The problem is a flood of highly processed, hyperpalatable, energy-dense, nutrient-diluted, glow-in-the-dark, bet-you-can’t-eat-just-one kind of foods.
—David Katz
That pretty much sums up why the American obesity crisis started about forty years ago. David Kirchhoff of Weight Watchers calls it “a perfect storm of overeating and under-exercising.”
If my theory that some of us are addicted to unhealthy foods is confirmed by science, we’ll be able to understand a lot more about why we eat when we don’t want to. Ashley Gearhardt, PhD, a faculty member in the Department of Clinical Psychology at the University of Michigan, is a research pioneer in that area. When, as a graduate student at Yale University, she first began examining the possibility that food could be addictive, the very idea was mocked. Now, people are looking a lot more closely at the science that could explain food addiction, and her work is considered groundbreaking.
Although we still need to understand the biology better, it is no longer fringe thinking to suggest that foods “jacked up in their level of sugar, fat, and salt are addictive to some people,” says Gearhardt. “I think one reason that people don’t take food addiction seriously is because we all need food to survive. But in looking at the obesity epidemic, you realize that it’s a certain type of food that shows this addictive potential.”
The villain is no surprise: the food we call ultraprocessed, or highly palatable. Another term for it is junk food. It contains ingredients in quantities that are simply not natural to the body.
Gearhardt’s research is built on well-accepted principles of addiction. As she explains it,
the addictive potential of any substance is based on two factors: the speed of its absorption into the body and the level of activation in the brain’s reward system. “If you look at a food that’s naturally occurring, like a banana, it has a decent amount of sugar in it, but it comes naturally packaged in a way that is high in fiber and high in other antioxidants that slow down the absorption of the sugar into our bloodstream,” she explains.
Now, let’s compare that to a handful of jellybeans. There is more sugar in the candy, but more significantly, that sugar gets into the bloodstream a lot faster because it has no fiber or antioxidants. This means our response to the rewards in those jellybeans is a lot stronger than our response to the rewards in the banana—and that’s what can make a food addictive.

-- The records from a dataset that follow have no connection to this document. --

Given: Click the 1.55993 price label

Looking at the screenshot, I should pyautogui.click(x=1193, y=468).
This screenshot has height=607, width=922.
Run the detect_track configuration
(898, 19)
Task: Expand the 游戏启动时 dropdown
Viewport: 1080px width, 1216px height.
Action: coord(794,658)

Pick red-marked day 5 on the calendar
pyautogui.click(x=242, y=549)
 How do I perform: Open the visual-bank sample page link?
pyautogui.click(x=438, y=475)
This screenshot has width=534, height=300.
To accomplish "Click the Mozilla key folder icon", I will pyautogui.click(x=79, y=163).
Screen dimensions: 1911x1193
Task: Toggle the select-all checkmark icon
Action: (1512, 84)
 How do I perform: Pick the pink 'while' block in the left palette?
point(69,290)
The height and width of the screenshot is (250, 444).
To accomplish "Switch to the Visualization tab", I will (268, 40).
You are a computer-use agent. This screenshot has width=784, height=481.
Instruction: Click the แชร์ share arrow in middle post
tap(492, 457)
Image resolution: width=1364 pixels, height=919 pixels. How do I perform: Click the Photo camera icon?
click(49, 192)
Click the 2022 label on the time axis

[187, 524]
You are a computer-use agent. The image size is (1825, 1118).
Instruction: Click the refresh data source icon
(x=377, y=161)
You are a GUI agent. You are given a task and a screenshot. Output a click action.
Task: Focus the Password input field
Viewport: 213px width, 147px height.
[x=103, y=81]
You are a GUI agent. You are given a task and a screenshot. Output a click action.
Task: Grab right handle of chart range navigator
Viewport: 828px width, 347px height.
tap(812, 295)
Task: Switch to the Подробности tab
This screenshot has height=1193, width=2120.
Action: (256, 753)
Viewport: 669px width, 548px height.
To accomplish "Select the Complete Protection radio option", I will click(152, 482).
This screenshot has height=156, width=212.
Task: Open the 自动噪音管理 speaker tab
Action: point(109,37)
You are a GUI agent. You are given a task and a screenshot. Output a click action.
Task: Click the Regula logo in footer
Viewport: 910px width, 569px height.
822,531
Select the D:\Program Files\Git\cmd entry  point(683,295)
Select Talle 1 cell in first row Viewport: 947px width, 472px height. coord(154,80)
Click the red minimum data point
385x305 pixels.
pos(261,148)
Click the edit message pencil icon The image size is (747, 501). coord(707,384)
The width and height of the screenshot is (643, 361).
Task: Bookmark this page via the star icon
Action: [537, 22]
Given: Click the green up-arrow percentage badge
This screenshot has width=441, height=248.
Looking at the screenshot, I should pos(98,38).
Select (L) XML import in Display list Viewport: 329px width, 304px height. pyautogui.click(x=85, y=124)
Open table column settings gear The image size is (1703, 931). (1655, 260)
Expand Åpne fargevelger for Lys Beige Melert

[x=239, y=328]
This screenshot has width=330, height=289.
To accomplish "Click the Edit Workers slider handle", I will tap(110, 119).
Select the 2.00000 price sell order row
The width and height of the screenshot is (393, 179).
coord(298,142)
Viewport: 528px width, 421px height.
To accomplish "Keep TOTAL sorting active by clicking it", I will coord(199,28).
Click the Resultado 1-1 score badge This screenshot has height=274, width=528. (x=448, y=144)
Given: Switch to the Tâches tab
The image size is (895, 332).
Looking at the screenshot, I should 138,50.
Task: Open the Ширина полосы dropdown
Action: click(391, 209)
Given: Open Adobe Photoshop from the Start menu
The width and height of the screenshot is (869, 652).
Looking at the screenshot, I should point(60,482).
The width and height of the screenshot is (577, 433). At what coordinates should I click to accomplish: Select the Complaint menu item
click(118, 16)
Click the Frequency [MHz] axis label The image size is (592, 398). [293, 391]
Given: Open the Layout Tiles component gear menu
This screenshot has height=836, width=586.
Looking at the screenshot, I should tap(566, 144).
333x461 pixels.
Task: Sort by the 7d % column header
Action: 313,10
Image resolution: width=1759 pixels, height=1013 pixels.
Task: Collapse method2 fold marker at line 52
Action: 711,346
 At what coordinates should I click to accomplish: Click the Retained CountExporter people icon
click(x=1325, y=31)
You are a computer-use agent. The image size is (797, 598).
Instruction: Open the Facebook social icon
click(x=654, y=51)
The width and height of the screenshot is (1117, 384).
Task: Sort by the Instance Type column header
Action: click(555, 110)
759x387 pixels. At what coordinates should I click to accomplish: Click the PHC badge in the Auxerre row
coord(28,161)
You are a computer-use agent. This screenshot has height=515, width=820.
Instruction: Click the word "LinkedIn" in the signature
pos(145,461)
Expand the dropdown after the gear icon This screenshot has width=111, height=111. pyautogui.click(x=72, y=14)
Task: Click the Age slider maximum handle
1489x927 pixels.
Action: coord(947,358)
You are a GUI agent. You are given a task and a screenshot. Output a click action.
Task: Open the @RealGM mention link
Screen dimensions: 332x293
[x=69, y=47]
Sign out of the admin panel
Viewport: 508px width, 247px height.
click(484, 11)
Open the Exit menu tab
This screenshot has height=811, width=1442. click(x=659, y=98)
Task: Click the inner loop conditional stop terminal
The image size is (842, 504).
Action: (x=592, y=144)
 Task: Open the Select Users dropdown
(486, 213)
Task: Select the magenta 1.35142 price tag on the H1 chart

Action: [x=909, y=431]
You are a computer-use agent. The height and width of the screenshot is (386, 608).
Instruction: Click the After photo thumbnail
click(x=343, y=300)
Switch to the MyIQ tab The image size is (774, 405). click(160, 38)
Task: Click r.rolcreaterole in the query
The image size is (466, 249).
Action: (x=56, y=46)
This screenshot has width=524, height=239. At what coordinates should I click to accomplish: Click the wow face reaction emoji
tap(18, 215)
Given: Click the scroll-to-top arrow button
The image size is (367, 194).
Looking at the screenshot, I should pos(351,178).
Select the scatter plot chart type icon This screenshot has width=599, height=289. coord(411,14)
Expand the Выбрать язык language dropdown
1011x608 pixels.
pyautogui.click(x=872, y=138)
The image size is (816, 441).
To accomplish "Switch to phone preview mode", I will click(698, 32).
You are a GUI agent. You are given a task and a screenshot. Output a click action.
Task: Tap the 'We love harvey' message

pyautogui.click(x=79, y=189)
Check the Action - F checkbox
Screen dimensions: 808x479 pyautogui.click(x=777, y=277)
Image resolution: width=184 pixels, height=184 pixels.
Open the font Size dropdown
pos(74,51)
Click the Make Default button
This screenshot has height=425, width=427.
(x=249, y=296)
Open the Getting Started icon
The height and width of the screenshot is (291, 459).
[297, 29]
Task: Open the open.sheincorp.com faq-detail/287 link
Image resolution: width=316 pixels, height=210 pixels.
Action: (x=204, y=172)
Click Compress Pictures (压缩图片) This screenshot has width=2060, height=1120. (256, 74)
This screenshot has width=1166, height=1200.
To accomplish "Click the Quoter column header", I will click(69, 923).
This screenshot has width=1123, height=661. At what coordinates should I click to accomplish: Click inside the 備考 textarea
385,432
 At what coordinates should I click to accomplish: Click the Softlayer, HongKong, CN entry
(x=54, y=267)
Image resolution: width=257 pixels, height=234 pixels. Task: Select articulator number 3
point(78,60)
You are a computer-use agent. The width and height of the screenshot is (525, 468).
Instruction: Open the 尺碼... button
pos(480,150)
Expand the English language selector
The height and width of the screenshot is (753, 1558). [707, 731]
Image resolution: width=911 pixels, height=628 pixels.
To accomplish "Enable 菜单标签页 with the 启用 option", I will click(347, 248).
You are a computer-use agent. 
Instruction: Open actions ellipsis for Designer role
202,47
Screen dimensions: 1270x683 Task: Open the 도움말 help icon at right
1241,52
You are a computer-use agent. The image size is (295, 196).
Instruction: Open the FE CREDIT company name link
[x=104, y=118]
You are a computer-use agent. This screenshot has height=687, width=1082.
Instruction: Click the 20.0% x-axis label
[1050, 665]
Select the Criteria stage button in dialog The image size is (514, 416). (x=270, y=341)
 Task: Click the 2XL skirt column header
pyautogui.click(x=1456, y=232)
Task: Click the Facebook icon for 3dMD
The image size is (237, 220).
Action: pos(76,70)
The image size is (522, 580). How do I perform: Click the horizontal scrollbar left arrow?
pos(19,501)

“There are foods that are naturally elevated in sugar, like fruits, and there are foods that are naturally elevated in fat, like nuts and meats, but there are very, very few foods that are naturally elevated in both sugar and fat,” notes Gearhardt. “Just by combining sugar and fat, we’re creating a food that is abnormally rewarding.” That’s why we crave it. “So even though you know it’s causing you massive health issues and mental health concerns, you feel compelled to keep consuming it and really struggle to stop,” she says.
Sounds a lot like a drug addict, doesn’t it?
Besides fat, sugar, and salt, Gearhardt says other additives in foods, such as caffeine, have properties that make them potentially addictive. And caffeine sometimes shows up in places that the average consumer wouldn’t expect—like candy and chips. “If you are consuming caffeine in these products, you’re going to crave it a little more and feel a little more withdrawal when you stop eating it,” she says. Gearhardt’s research shows that a person eventually needs more of the processed food to get the same pleasurable response, another classic signal of addiction. In other words, if one handful of M&Ms is good, the whole package is better.